Doch bei aller Euphorie über die Vereinfachung drängt sich eine kritische Frage auf: Wird hier nicht das Kind mit dem Bade ausgeschüttet? Die Reduktion um 60 Prozent der Datenpunkte klingt nach Befreiung, bedeutet aber auch einen massiven Verlust an Informationstiefe. Was die EFRAG als die „am wenigsten relevanten Datenpunkte“ bezeichnet, könnte für spezialisierte Investoren oder NGOs durchaus von Bedeutung sein. Die Granularität, die nun verschwindet, war oft gerade das, was detaillierte Analysen und Vergleiche erst ermöglichte.

Besonders bedenklich ist die Verschiebung vieler Anforderungen in die „Non-Mandatory Implementation Guidance“. Was als Flexibilisierung verkauft wird, ist im Grunde eine Zwei-Klassen-Berichterstattung: Unternehmen, die sich Mühe geben, werden weiterhin umfassend berichten. Andere nutzen die Vereinfachung als Feigenblatt, um mit Minimalaufwand durchzukommen. Die Vergleichbarkeit der Berichte, ein Kernziel der Standardisierung, droht damit wieder verloren zu gehen.

Auch der neue Top-down-Ansatz bei der Wesentlichkeitsanalyse birgt Risiken. Die „gesunde Menschenverstandsanalyse“ klingt pragmatisch, öffnet aber Tür und Tor für Beliebigkeit. Was für das Management auf den ersten Blick unwesentlich erscheint, kann für Betroffene existenziell sein. Gerade bei Lieferkettenthemen oder lokalen Umweltauswirkungen besteht die Gefahr, dass Unternehmen unangenehme Themen nun leichter als „eindeutig unwesentlich“ einstufen können, ohne die detaillierte Bewertung durchlaufen zu müssen.

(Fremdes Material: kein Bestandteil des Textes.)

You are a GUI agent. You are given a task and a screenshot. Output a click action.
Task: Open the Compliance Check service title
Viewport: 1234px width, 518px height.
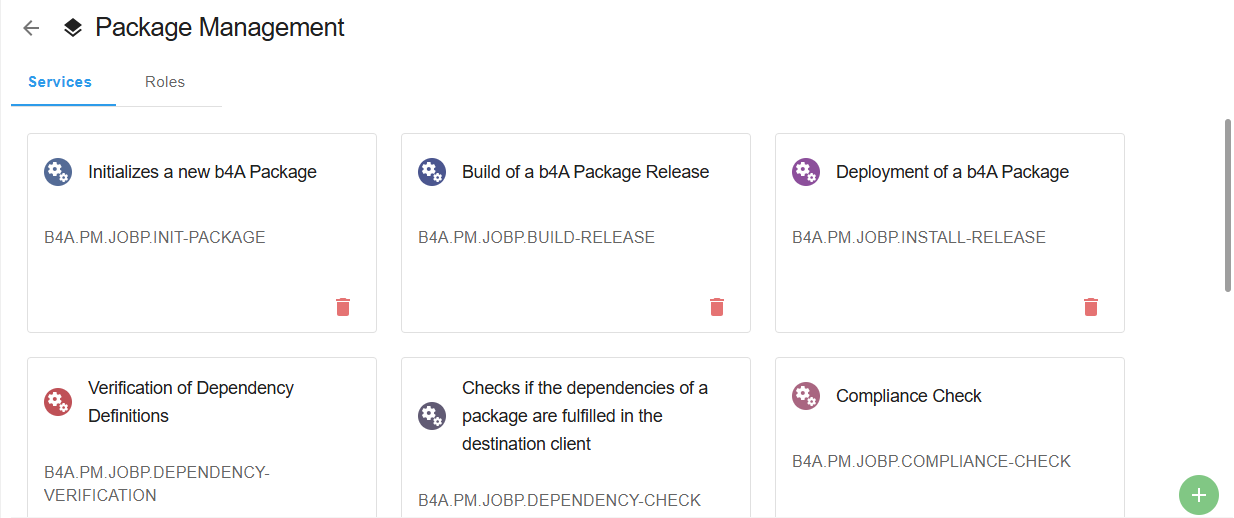908,396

Das Fair Presentation-Konzept ist zudem ein zweischneidiges Schwert. Theoretisch soll es zu fokussierteren, relevanteren Berichten führen. Praktisch gibt es Unternehmen jedoch einen Freibrief, missliebige Informationen unter dem Deckmantel der Entscheidungsrelevanz wegzulassen. Wer entscheidet, was entscheidungsrelevant ist? Das Management selbst. Die Prüfer werden zwar ein Auge darauf haben, aber die Spielräume sind erheblich gewachsen.

Die „Simplified ESRS“ markieren damit einen ambivalenten Wendepunkt. Sie reagieren auf reale Probleme der ersten Berichtsgeneration und bieten Unternehmen mehr Gestaltungsspielraum. Doch dieser Spielraum kann sowohl für bessere Kommunikation als auch für Greenwashing genutzt werden. Nach einem Jahr der Überforderung droht nun die Gefahr der Unterforderung. Die Balance zwischen Aufwand und Aussagekraft, zwischen Standardisierung und Flexibilität bleibt prekär. Ob die Vereinfachung am Ende zu mehr Transparenz oder nur zu bequemeren Berichten führt, wird sich erst zeigen, wenn die Stakeholder die nächste Generation der Nachhaltigkeitsberichte kritisch unter die Lupe nehmen.